- TASK TO COMPLETE: Copy every one of the following rows, keeping each line the same as it appears.

[Element and text location data]
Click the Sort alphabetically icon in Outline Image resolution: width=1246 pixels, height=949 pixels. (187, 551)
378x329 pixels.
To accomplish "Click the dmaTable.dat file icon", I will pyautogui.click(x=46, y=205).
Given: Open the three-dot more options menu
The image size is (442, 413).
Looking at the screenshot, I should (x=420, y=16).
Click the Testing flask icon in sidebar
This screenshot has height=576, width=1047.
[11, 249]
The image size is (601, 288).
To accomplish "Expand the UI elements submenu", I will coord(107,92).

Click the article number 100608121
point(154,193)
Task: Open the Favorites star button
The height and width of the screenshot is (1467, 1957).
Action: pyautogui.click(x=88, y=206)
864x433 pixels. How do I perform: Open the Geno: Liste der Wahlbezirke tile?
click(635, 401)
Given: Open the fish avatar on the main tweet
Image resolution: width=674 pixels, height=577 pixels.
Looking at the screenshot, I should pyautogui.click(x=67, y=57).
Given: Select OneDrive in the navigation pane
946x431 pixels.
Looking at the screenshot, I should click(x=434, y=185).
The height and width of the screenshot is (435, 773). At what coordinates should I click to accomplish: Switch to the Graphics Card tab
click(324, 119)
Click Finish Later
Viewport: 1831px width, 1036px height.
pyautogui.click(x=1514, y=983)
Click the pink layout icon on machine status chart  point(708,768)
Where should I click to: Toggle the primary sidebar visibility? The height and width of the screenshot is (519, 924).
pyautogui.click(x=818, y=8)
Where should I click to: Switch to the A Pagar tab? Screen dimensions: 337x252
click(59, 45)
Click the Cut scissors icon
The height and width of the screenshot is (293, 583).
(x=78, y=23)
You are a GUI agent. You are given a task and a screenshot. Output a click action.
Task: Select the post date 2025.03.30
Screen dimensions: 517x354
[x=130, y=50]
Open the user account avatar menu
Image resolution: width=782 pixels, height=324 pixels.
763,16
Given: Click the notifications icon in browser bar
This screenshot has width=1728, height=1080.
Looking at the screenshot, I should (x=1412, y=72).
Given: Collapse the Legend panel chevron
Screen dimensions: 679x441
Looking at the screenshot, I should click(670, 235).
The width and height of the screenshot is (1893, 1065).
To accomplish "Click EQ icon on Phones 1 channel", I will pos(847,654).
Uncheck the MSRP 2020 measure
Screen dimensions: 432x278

- ANSWER:
Click the Sort alphabetically icon in Outline Image resolution: width=1246 pixels, height=949 pixels. (187, 551)
378x329 pixels.
To accomplish "Click the dmaTable.dat file icon", I will pyautogui.click(x=46, y=205).
Given: Open the three-dot more options menu
The image size is (442, 413).
Looking at the screenshot, I should (x=420, y=16).
Click the Testing flask icon in sidebar
This screenshot has height=576, width=1047.
[11, 249]
The image size is (601, 288).
To accomplish "Expand the UI elements submenu", I will coord(107,92).

Click the article number 100608121
point(154,193)
Task: Open the Favorites star button
The height and width of the screenshot is (1467, 1957).
Action: pyautogui.click(x=88, y=206)
864x433 pixels. How do I perform: Open the Geno: Liste der Wahlbezirke tile?
click(635, 401)
Given: Open the fish avatar on the main tweet
Image resolution: width=674 pixels, height=577 pixels.
Looking at the screenshot, I should pyautogui.click(x=67, y=57).
Given: Select OneDrive in the navigation pane
946x431 pixels.
Looking at the screenshot, I should click(x=434, y=185).
The height and width of the screenshot is (435, 773). At what coordinates should I click to accomplish: Switch to the Graphics Card tab
click(324, 119)
Click Finish Later
Viewport: 1831px width, 1036px height.
pyautogui.click(x=1514, y=983)
Click the pink layout icon on machine status chart  point(708,768)
Where should I click to: Toggle the primary sidebar visibility? The height and width of the screenshot is (519, 924).
pyautogui.click(x=818, y=8)
Where should I click to: Switch to the A Pagar tab? Screen dimensions: 337x252
click(59, 45)
Click the Cut scissors icon
The height and width of the screenshot is (293, 583).
(x=78, y=23)
You are a GUI agent. You are given a task and a screenshot. Output a click action.
Task: Select the post date 2025.03.30
Screen dimensions: 517x354
[x=130, y=50]
Open the user account avatar menu
Image resolution: width=782 pixels, height=324 pixels.
763,16
Given: Click the notifications icon in browser bar
This screenshot has width=1728, height=1080.
Looking at the screenshot, I should (x=1412, y=72).
Given: Collapse the Legend panel chevron
Screen dimensions: 679x441
Looking at the screenshot, I should click(670, 235).
The width and height of the screenshot is (1893, 1065).
To accomplish "Click EQ icon on Phones 1 channel", I will pos(847,654).
Uncheck the MSRP 2020 measure
Screen dimensions: 432x278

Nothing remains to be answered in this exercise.